▶ _EXTRACTED RECORDS_
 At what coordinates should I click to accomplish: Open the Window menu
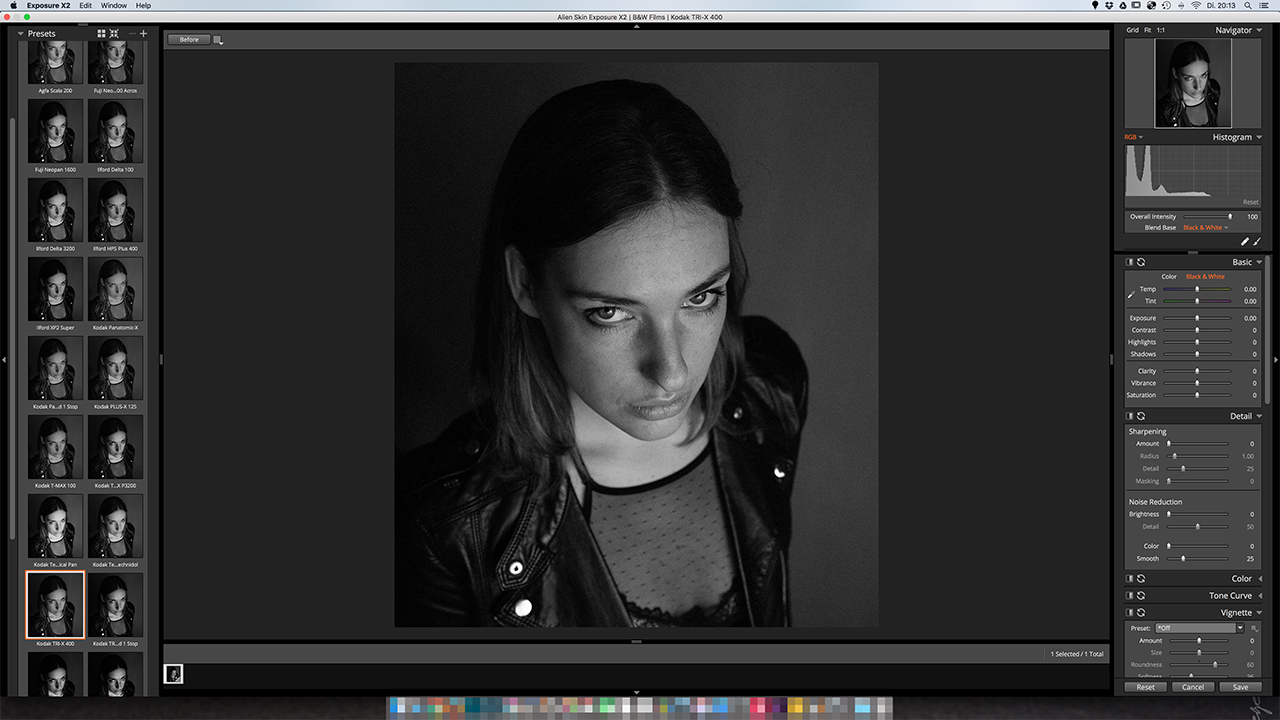[x=114, y=6]
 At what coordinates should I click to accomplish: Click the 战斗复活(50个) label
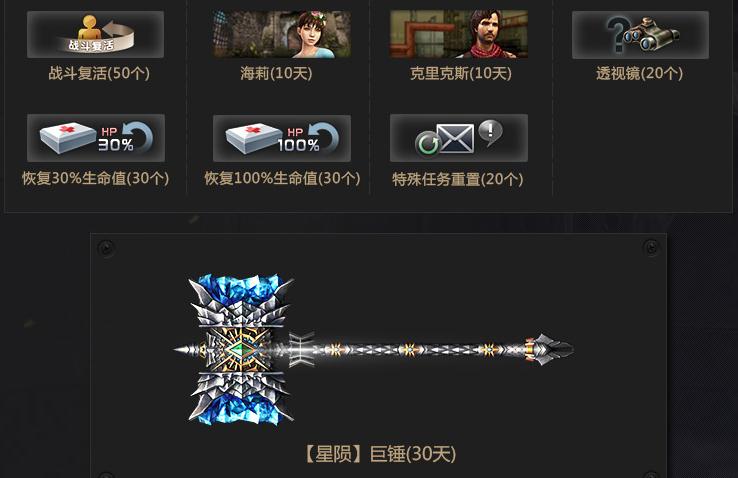coord(99,73)
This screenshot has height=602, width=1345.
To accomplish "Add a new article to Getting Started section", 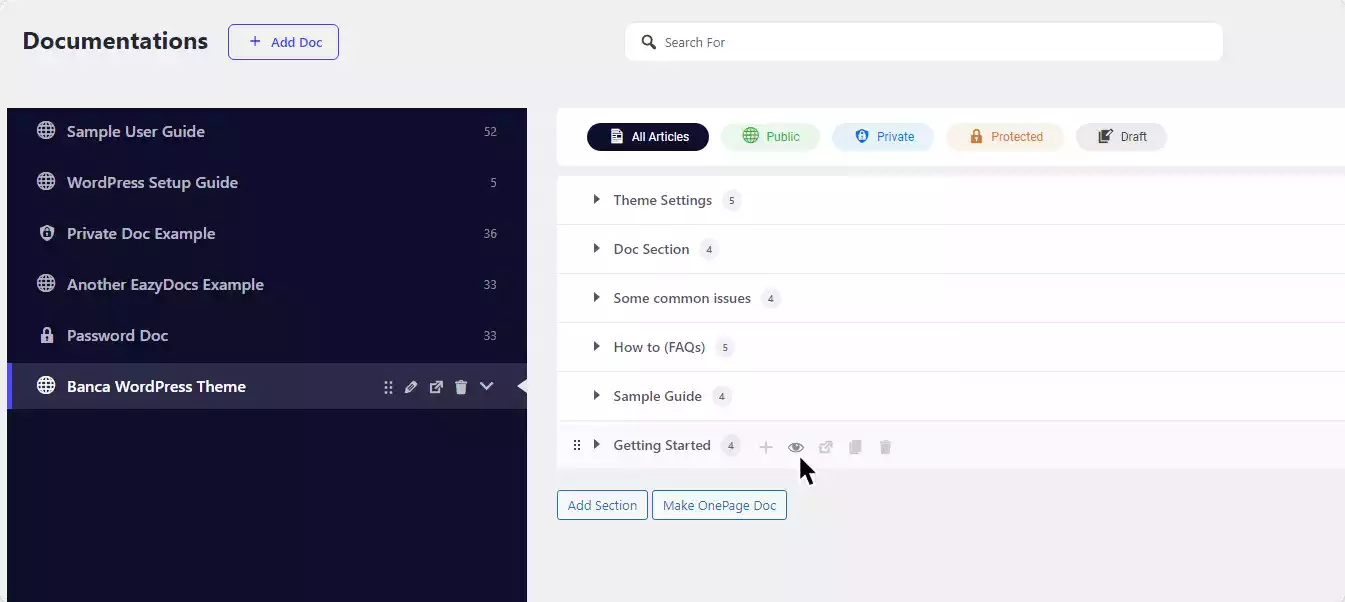I will pos(766,447).
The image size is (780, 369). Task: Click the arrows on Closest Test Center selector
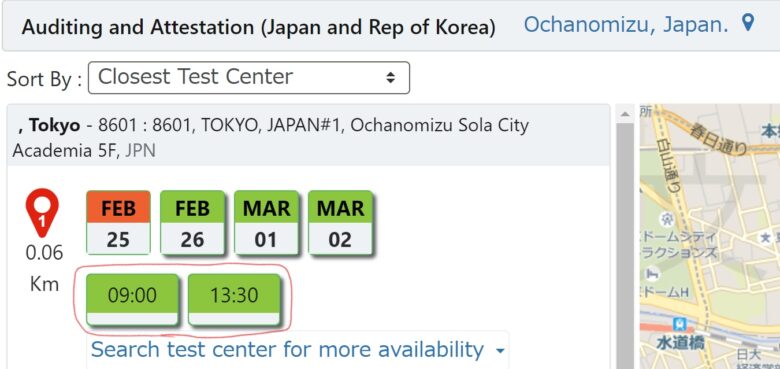[x=390, y=78]
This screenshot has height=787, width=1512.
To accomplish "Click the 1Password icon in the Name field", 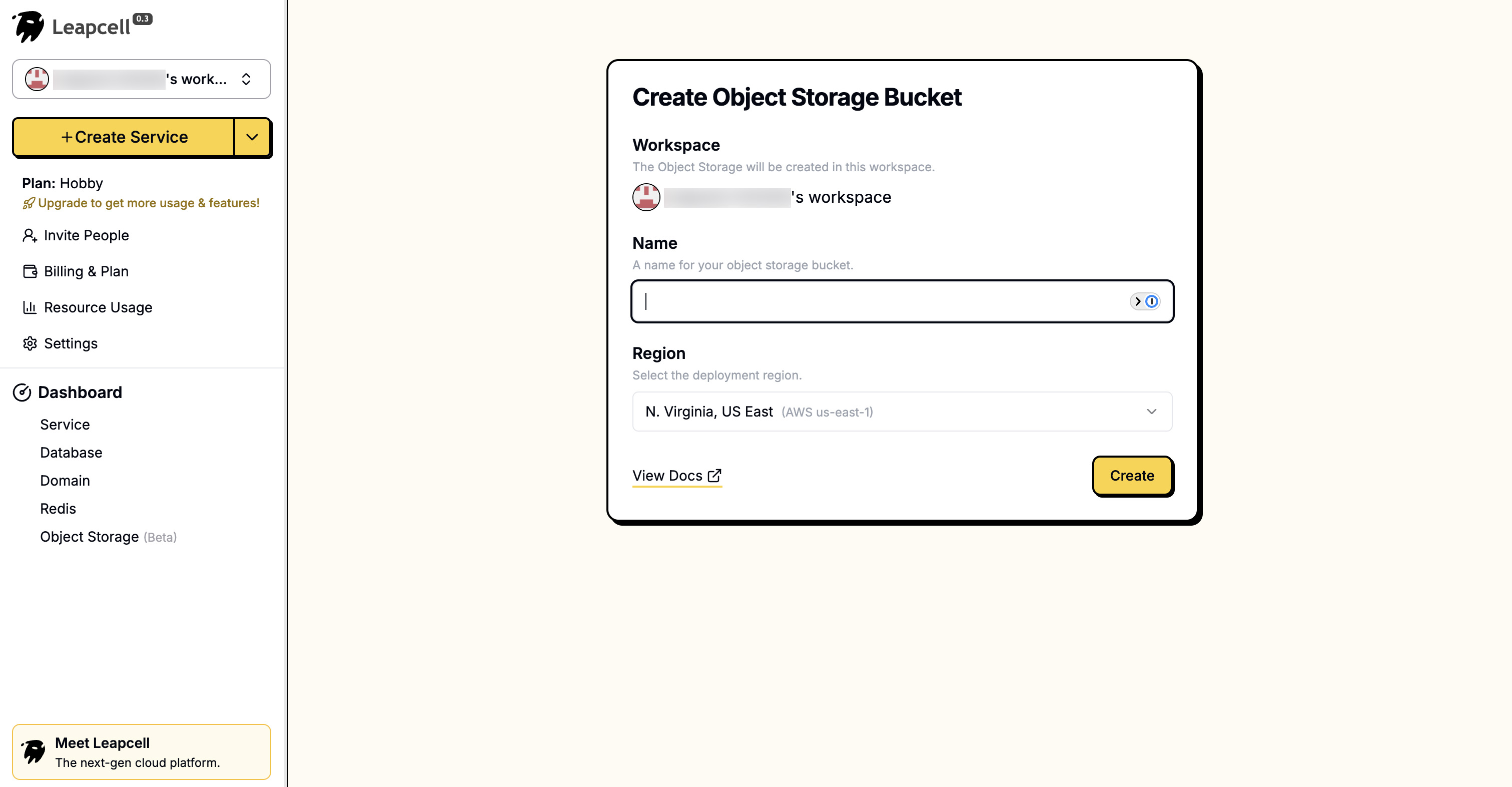I will (1151, 301).
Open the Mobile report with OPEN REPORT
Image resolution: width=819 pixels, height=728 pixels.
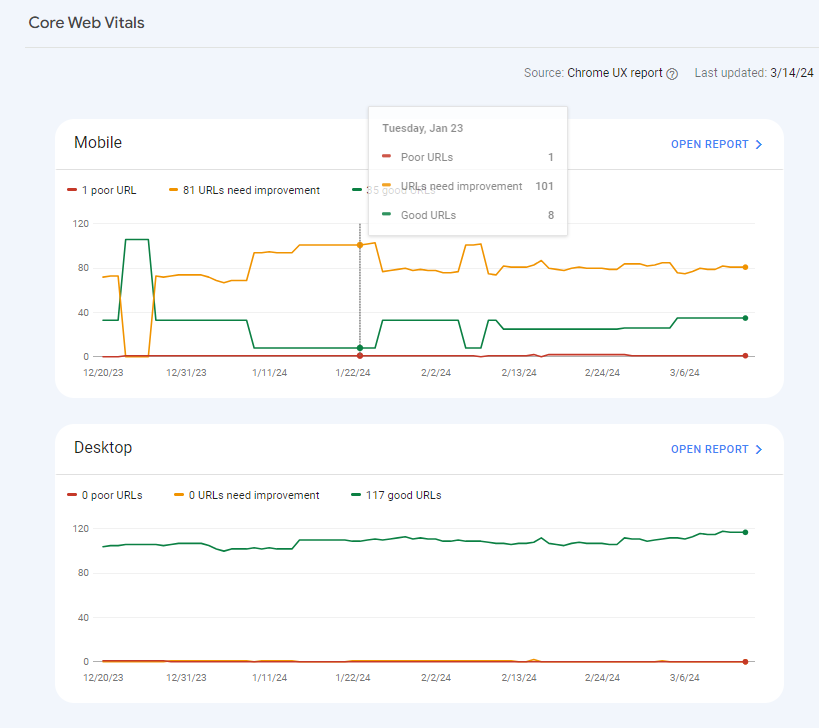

▶ _REQUIRED ACTION_
Make an exact copy of only those lines that run from the line with "Open the Mobile report with OPEN REPORT" through the end of the records, excluding pictures.

▶ _SOLUTION_
Open the Mobile report with OPEN REPORT
Image resolution: width=819 pixels, height=728 pixels.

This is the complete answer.